Another privacy problem child, according to Comparitech, is VIPRE. “Using the online dashboard, we discovered it was possible for attackers to access the address books of VIPRE Mobile users with cloud sync enabled. Based on our proof-of-concept and the popularity of the app, we estimate more than a million contacts were sitting on the web unsecured,” the blog post said. “The flaw was caused by broken or poorly implemented access control, which manifests as an insecure direct object reference (IDOR) vulnerability in VIPRE Mobile’s backend. The script responsible only checked to make sure the attacker was logged in. No further checking was done to ensure the request was being performed by the proper device or account.”
BullGuard was another antivirus program that fared horribly in testing, Comparitech said, adding that it worked with the vendor, which apparently fixed the hole.
“BullGuard Mobile Security was affected by an IDOR vulnerability, which allowed a remote attacker to disable antivirus protection. We found it would be trivial for an attacker to iterate through customer IDs and disable BullGuard on every device. Our testing found the request generated when a user shuts off antivirus protection can be captured and altered,” the blog post said. “By changing the user ID in this request, antivirus protection on any device can be disabled. Access control did not appear to be in place to ensure the correct user was making the request. We discovered one of the scripts responsible for processing new users on the BullGuard website is also vulnerable to XSS. The script in question doesn’t sanitize any parameters passed to it, which enables an attacker to run malicious code. In this case, it was trivial to display an alert on the page. In other cases, adversaries might use this vulnerability to hijack sessions, harvest personal data, or carry out a number of other attacks. For example, high trust websites like BullGuard make an ideal platform for phishing campaigns.”
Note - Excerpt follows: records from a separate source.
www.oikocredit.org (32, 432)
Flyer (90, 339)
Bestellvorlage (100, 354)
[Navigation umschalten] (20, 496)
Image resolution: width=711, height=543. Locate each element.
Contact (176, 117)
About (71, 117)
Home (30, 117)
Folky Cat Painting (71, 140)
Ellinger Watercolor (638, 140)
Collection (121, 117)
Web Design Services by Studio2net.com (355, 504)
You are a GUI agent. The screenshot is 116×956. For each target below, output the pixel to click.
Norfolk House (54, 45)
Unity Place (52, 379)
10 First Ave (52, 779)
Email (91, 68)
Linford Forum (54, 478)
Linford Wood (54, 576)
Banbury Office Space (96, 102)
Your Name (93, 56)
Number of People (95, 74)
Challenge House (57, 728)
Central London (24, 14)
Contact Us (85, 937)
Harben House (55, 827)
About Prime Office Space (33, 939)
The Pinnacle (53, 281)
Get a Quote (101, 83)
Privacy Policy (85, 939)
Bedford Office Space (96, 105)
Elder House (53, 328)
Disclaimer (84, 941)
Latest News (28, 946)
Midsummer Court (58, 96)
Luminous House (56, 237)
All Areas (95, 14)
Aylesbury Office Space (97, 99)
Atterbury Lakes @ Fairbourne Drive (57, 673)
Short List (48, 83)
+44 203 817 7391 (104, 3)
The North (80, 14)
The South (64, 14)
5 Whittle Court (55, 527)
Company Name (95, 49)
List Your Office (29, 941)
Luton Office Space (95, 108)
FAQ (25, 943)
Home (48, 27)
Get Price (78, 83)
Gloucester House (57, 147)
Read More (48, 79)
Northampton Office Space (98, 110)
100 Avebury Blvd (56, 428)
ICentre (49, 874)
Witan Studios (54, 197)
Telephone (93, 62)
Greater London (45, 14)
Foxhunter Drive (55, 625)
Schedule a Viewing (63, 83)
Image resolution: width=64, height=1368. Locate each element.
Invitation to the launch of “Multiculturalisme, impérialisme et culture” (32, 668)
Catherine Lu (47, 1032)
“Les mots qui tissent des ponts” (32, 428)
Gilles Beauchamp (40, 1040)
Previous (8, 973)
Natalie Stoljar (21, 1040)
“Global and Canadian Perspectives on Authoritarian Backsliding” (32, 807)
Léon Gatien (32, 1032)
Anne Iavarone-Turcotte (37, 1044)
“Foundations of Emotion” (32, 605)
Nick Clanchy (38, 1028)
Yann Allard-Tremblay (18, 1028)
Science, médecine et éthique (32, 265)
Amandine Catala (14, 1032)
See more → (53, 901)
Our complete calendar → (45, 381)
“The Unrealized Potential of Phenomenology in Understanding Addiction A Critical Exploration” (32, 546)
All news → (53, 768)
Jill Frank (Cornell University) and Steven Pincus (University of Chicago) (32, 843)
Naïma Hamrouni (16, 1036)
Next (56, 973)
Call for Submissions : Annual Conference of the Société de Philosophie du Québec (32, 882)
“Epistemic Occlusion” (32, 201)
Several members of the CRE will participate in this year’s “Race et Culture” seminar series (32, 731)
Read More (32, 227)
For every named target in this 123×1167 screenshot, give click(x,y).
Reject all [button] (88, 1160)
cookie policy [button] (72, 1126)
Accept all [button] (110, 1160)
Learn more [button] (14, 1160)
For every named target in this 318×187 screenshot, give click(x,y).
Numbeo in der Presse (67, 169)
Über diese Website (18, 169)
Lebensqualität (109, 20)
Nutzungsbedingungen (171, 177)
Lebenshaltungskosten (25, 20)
Comparitech added that the BullGuard hole was impressively bad. “The IDOR vulnerability is as embarrassing as it gets for an antivirus vendor. Users rely on antivirus software as a line of defense for their devices, so when it can be disabled silently and remotely, that’s a devastating blow. BullGuard repaired both vulnerabilities, now they need to work on repairing their reputation with users.”
Bischoff said the research results weren’t all bad, noting that slightly more vendors fared fine than failed. Asked which of the free-antivirus firms tested fared best, Bischoff said “MalwareBytes is good, Komono is good.”
This report is useful for enterprise IT because of an issue of persuasion. If the very legitimate argument that installing a second antivirus program — any second antivirus program — is a very bad idea isn’t sufficient to stop this nonsense in a BYOD environment, making the argument that many of these programs are harmful might do the trick.